Importa incluír alguns esclarecimentos para elucidação do leitor.
Em Aikido não existem competições nem torneios. De um ponto meramente físico, o Aikido não tem ataques, ainda que o desfecho entre um ataque e a finalização da defesa – em movimento normal - tenha uma média de dois segundos.
O que distingue o Aikido do próprio Daito-Ryu Aikijujitsu é a enorme fluídez e beleza de movimentos, desde o Irimi até ao Tenshi-nage (projecção céu-terra). É a eleição do Vazio Universal e a aplicação da mecânica e do Ki, como em Kokyuo-ho.
Tendo Ô Sensei (Grande Mestre) Ueshiba Morihei sido considerado pelo Governo nipónico Tesouro Vivo Nacional, a sua contribuição para a reinvenção do conceito marcial no Japão e em uma parte do mundo que apreendeu os seus princípios físicos e espirituais, onde a Justiça deve conviver com a Harmonia, pareceu-me oportuno relembrar esta figura de 1,52 m de altura que construiu para si uma estatura de grande transcendência moral e espiritual.
DO
Poderá o leitor indagar-se da oportunidade deste texto e deste tema. Não será difícil responder-lhe, se se recordar que todos os caminhos são bons desde que conduzam ao cimo do monte Fuji para de lá se contemplar o sol.

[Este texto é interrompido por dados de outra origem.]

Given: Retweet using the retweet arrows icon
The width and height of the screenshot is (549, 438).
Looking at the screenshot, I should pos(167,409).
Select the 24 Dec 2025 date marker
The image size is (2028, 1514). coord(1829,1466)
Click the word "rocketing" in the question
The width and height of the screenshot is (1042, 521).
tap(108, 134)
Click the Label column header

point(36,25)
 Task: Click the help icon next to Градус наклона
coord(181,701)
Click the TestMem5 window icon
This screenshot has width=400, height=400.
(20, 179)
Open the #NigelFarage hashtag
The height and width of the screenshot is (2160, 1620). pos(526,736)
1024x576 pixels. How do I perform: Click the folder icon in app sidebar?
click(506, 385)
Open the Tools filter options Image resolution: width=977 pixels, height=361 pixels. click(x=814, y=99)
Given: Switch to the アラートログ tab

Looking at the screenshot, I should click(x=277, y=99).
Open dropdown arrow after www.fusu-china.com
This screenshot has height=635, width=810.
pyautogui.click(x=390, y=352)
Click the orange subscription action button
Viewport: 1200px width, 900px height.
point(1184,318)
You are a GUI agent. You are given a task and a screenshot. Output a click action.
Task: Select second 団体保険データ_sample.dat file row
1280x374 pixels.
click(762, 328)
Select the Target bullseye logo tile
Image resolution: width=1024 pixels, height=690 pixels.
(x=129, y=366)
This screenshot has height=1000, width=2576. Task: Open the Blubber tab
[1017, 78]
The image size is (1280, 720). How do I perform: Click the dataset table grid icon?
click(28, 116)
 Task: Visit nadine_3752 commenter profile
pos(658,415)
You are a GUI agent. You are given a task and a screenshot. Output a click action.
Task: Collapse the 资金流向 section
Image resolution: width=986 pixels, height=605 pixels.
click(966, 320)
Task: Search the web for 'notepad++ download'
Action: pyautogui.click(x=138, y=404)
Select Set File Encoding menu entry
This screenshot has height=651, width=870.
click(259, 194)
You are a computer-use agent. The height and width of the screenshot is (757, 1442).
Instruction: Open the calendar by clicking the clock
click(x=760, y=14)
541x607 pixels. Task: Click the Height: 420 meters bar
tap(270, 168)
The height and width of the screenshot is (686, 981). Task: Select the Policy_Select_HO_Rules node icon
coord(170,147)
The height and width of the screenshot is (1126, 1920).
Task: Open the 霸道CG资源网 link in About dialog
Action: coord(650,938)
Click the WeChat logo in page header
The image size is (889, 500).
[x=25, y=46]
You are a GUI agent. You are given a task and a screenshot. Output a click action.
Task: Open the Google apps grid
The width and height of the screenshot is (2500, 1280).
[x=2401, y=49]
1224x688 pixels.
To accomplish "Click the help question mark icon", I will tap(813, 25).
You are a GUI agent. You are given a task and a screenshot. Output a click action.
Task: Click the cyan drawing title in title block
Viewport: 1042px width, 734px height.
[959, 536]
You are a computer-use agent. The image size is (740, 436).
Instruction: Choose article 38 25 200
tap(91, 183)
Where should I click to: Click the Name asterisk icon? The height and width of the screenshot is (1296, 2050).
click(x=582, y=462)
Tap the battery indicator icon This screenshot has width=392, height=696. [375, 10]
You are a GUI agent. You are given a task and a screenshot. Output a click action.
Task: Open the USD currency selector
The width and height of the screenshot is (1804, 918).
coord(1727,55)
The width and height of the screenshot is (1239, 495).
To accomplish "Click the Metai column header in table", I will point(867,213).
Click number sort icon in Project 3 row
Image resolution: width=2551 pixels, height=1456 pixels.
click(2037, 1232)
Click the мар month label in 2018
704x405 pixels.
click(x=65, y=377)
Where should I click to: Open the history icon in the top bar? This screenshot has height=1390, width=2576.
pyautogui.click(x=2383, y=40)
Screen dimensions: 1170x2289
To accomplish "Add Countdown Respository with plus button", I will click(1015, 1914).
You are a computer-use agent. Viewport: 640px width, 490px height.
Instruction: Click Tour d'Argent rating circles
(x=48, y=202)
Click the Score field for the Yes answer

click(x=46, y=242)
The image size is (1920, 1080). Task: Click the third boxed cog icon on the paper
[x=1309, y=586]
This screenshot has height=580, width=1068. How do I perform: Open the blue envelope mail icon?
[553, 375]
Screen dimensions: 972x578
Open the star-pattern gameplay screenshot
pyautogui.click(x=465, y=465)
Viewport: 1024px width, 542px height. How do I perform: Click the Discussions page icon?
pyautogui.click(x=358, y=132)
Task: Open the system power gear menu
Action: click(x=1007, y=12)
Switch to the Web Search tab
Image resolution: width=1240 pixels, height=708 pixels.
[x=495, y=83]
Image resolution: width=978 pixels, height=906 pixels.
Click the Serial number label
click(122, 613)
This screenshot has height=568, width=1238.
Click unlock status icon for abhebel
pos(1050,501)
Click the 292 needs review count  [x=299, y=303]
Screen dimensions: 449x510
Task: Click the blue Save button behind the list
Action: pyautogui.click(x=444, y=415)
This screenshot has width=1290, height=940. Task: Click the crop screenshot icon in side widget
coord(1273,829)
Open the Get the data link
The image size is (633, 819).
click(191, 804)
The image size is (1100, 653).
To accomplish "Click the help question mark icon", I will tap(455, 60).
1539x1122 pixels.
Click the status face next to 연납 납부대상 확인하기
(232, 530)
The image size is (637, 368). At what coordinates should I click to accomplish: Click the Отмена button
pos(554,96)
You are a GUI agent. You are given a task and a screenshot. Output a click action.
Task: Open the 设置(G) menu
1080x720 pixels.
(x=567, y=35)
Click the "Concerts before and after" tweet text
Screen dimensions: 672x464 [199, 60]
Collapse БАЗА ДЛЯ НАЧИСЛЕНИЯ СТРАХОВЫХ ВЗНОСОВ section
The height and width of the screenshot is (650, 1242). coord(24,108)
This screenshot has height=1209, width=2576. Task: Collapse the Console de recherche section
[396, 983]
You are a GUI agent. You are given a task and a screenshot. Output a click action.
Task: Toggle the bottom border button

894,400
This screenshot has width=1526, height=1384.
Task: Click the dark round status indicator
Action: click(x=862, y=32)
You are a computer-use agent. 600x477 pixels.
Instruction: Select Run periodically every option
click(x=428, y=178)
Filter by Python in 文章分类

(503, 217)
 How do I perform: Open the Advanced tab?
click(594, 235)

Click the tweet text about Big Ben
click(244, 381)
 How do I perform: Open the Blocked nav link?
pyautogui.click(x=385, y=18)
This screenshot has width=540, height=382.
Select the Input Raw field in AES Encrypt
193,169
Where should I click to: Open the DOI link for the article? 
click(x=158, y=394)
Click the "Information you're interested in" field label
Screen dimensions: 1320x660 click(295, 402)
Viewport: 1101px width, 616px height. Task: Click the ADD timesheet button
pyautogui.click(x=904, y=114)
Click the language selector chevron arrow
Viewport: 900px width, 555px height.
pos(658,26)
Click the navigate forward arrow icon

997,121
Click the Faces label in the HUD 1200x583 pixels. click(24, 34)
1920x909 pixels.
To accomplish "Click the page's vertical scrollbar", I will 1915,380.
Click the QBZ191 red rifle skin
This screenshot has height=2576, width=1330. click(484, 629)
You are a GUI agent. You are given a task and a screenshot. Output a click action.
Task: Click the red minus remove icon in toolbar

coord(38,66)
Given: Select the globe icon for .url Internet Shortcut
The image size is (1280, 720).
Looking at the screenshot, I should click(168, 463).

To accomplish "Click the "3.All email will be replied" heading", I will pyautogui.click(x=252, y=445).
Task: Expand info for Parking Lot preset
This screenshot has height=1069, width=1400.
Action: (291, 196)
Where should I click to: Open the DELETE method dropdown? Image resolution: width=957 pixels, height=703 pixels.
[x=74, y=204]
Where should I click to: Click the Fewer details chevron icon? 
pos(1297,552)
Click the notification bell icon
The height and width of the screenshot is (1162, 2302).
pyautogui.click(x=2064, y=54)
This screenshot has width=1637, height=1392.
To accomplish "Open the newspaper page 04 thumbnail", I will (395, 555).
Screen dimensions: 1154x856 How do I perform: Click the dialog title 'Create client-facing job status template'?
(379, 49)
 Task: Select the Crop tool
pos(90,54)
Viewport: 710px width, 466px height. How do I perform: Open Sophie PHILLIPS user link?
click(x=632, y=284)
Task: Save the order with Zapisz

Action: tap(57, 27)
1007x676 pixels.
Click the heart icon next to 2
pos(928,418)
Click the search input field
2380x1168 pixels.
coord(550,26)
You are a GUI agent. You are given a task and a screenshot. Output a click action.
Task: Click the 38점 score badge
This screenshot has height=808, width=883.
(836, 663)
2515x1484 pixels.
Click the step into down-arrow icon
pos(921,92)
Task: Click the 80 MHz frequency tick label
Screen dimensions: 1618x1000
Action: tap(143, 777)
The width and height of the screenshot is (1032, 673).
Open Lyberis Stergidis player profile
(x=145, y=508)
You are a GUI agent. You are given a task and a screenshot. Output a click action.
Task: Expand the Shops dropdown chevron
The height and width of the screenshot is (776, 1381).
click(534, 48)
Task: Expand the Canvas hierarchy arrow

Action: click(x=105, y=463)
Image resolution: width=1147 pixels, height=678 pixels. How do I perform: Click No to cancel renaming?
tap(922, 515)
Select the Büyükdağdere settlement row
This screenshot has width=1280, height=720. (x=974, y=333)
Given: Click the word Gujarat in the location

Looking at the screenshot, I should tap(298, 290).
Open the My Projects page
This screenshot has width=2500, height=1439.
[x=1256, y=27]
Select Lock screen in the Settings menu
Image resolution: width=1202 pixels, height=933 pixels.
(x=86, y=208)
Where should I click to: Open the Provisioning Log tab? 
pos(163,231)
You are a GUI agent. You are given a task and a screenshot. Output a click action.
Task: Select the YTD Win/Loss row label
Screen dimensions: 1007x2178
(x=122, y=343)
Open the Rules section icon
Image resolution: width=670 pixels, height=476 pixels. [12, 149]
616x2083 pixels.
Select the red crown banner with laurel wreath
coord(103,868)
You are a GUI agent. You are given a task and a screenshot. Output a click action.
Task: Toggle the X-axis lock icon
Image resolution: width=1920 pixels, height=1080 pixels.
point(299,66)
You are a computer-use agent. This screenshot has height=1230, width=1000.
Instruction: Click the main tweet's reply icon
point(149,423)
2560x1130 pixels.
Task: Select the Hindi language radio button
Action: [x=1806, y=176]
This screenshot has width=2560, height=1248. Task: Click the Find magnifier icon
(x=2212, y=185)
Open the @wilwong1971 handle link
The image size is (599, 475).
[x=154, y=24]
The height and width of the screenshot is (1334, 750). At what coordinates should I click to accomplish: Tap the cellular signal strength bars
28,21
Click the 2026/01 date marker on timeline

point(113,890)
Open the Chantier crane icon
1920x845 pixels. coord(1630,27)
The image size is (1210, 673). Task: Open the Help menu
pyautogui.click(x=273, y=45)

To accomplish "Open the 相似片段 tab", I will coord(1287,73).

Atravessam-se tempos de conflito e provação, e talvez se não saiba muito bem onde se situa o parâmetro da justiça e da correcção que aquela comporta. Talvez nunca se chegue a saber, sobretudo enquanto se adoptar uma postura de competição e conflito entre interlocutores. Importa contudo entender o reconhecimento de que a resolução de temas com visões opostas requer a disponibilidade para a percepção do Outro, não a claudicação que é pobre solução, tão pobre quanto a ilusão da vitória.
Não é a política que faz os homens, mas exactamente o oposto. Talvez por isso, e enquanto a Humanidade não acede a um estádio colectivo de evolução assente no reconhecimento de que a fronteira de hoje será a ponte de amanhã, pode ir tentando intuír o devir em vez de discutir o passado. Até porque apenas o futuro se constrói.
Dô em japonês e Tao em chinês, ambos querem dizer Via ou Caminho. Ora acontece que o maior mérito dos interlocutores será cada um poder ter a visão de valorizar mais o que os une do que aquilo que os separa. Mais do que as diferenças, o que assemelha os homens a homens é aquilo que os une e não o que os separa. Talvez seja essa a Via que falta para encontrar a passagem.
E se a isto dedicarem um riso de escárnio, Lao Tsé preparou uma resposta multi-milenar no seu Tao Te Qing:
Se não se rissem, o Tao não seria Tao.